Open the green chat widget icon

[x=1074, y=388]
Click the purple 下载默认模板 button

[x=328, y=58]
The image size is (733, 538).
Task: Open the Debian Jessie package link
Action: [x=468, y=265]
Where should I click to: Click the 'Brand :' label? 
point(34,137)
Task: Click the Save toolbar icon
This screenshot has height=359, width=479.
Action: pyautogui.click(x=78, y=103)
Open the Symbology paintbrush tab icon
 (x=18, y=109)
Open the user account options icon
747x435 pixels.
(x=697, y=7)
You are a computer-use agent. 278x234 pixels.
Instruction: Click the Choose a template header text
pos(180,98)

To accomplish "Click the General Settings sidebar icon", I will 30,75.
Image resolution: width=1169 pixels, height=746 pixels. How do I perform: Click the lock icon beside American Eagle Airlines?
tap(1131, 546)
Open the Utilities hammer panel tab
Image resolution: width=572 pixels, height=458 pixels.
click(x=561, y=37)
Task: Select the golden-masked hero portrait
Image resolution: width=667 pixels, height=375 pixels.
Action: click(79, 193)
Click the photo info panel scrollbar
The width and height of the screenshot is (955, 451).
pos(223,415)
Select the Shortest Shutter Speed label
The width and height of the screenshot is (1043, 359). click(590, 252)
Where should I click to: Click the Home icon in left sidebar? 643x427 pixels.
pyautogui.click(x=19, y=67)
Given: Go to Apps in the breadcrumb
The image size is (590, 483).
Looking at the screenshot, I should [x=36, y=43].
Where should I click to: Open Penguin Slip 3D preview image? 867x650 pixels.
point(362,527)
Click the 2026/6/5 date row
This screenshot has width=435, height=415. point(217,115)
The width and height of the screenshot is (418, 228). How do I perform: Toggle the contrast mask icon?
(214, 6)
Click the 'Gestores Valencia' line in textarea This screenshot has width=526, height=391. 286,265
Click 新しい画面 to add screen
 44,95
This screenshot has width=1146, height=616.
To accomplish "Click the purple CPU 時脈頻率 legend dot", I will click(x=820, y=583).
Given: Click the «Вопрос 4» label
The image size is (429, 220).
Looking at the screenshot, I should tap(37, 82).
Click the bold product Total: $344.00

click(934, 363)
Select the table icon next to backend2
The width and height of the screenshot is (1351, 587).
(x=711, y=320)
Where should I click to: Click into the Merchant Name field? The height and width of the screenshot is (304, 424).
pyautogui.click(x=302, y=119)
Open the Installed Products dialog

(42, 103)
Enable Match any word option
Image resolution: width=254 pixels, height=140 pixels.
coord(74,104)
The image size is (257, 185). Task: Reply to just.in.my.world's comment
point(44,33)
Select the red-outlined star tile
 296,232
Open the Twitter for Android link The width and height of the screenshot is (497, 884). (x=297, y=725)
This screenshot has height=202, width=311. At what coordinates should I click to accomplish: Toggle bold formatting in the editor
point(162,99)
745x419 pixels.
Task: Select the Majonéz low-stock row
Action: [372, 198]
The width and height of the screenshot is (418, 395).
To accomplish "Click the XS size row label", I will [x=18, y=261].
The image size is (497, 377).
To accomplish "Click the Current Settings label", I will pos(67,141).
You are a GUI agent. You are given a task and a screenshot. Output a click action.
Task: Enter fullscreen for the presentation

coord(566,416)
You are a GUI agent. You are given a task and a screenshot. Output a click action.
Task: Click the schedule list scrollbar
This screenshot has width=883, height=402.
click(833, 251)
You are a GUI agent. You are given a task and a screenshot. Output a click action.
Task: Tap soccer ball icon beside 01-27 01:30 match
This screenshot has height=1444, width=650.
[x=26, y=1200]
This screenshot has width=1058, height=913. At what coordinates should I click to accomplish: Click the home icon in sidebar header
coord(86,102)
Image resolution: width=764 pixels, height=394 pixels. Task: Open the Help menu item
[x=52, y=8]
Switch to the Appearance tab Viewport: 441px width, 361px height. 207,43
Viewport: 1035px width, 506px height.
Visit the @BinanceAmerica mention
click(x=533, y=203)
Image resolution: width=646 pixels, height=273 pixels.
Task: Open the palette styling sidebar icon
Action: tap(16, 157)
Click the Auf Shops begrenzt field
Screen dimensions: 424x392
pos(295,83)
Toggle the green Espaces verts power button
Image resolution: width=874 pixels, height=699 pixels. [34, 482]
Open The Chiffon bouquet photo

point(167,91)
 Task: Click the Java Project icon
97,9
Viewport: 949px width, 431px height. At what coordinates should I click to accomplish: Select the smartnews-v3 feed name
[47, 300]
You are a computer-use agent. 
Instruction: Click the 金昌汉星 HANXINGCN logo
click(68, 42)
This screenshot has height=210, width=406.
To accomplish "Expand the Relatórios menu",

◆ **Activity**
Set down the entire material again, exactly as it stands.

◆ **Answer space**
Open the green chat widget icon

[x=1074, y=388]
Click the purple 下载默认模板 button

[x=328, y=58]
The image size is (733, 538).
Task: Open the Debian Jessie package link
Action: [x=468, y=265]
Where should I click to: Click the 'Brand :' label? 
point(34,137)
Task: Click the Save toolbar icon
This screenshot has height=359, width=479.
Action: pyautogui.click(x=78, y=103)
Open the Symbology paintbrush tab icon
 (x=18, y=109)
Open the user account options icon
747x435 pixels.
(x=697, y=7)
You are a computer-use agent. 278x234 pixels.
Instruction: Click the Choose a template header text
pos(180,98)

To accomplish "Click the General Settings sidebar icon", I will 30,75.
Image resolution: width=1169 pixels, height=746 pixels. How do I perform: Click the lock icon beside American Eagle Airlines?
tap(1131, 546)
Open the Utilities hammer panel tab
Image resolution: width=572 pixels, height=458 pixels.
click(x=561, y=37)
Task: Select the golden-masked hero portrait
Image resolution: width=667 pixels, height=375 pixels.
Action: click(79, 193)
Click the photo info panel scrollbar
The width and height of the screenshot is (955, 451).
pos(223,415)
Select the Shortest Shutter Speed label
The width and height of the screenshot is (1043, 359). click(590, 252)
Where should I click to: Click the Home icon in left sidebar? 643x427 pixels.
pyautogui.click(x=19, y=67)
Given: Go to Apps in the breadcrumb
The image size is (590, 483).
Looking at the screenshot, I should [x=36, y=43].
Where should I click to: Open Penguin Slip 3D preview image? 867x650 pixels.
point(362,527)
Click the 2026/6/5 date row
This screenshot has width=435, height=415. point(217,115)
The width and height of the screenshot is (418, 228). How do I perform: Toggle the contrast mask icon?
(214, 6)
Click the 'Gestores Valencia' line in textarea This screenshot has width=526, height=391. 286,265
Click 新しい画面 to add screen
 44,95
This screenshot has width=1146, height=616.
To accomplish "Click the purple CPU 時脈頻率 legend dot", I will click(x=820, y=583).
Given: Click the «Вопрос 4» label
The image size is (429, 220).
Looking at the screenshot, I should tap(37, 82).
Click the bold product Total: $344.00

click(934, 363)
Select the table icon next to backend2
The width and height of the screenshot is (1351, 587).
(x=711, y=320)
Where should I click to: Click into the Merchant Name field? The height and width of the screenshot is (304, 424).
pyautogui.click(x=302, y=119)
Open the Installed Products dialog

(42, 103)
Enable Match any word option
Image resolution: width=254 pixels, height=140 pixels.
coord(74,104)
The image size is (257, 185). Task: Reply to just.in.my.world's comment
point(44,33)
Select the red-outlined star tile
 296,232
Open the Twitter for Android link The width and height of the screenshot is (497, 884). (x=297, y=725)
This screenshot has height=202, width=311. At what coordinates should I click to accomplish: Toggle bold formatting in the editor
point(162,99)
745x419 pixels.
Task: Select the Majonéz low-stock row
Action: [372, 198]
The width and height of the screenshot is (418, 395).
To accomplish "Click the XS size row label", I will [x=18, y=261].
The image size is (497, 377).
To accomplish "Click the Current Settings label", I will pos(67,141).
You are a GUI agent. You are given a task and a screenshot. Output a click action.
Task: Enter fullscreen for the presentation

coord(566,416)
You are a GUI agent. You are given a task and a screenshot. Output a click action.
Task: Click the schedule list scrollbar
This screenshot has width=883, height=402.
click(833, 251)
You are a GUI agent. You are given a task and a screenshot. Output a click action.
Task: Tap soccer ball icon beside 01-27 01:30 match
This screenshot has height=1444, width=650.
[x=26, y=1200]
This screenshot has width=1058, height=913. At what coordinates should I click to accomplish: Click the home icon in sidebar header
coord(86,102)
Image resolution: width=764 pixels, height=394 pixels. Task: Open the Help menu item
[x=52, y=8]
Switch to the Appearance tab Viewport: 441px width, 361px height. 207,43
Viewport: 1035px width, 506px height.
Visit the @BinanceAmerica mention
click(x=533, y=203)
Image resolution: width=646 pixels, height=273 pixels.
Task: Open the palette styling sidebar icon
Action: tap(16, 157)
Click the Auf Shops begrenzt field
Screen dimensions: 424x392
pos(295,83)
Toggle the green Espaces verts power button
Image resolution: width=874 pixels, height=699 pixels. [34, 482]
Open The Chiffon bouquet photo

point(167,91)
 Task: Click the Java Project icon
97,9
Viewport: 949px width, 431px height. At what coordinates should I click to accomplish: Select the smartnews-v3 feed name
[47, 300]
You are a computer-use agent. 
Instruction: Click the 金昌汉星 HANXINGCN logo
click(68, 42)
This screenshot has height=210, width=406.
To accomplish "Expand the Relatórios menu",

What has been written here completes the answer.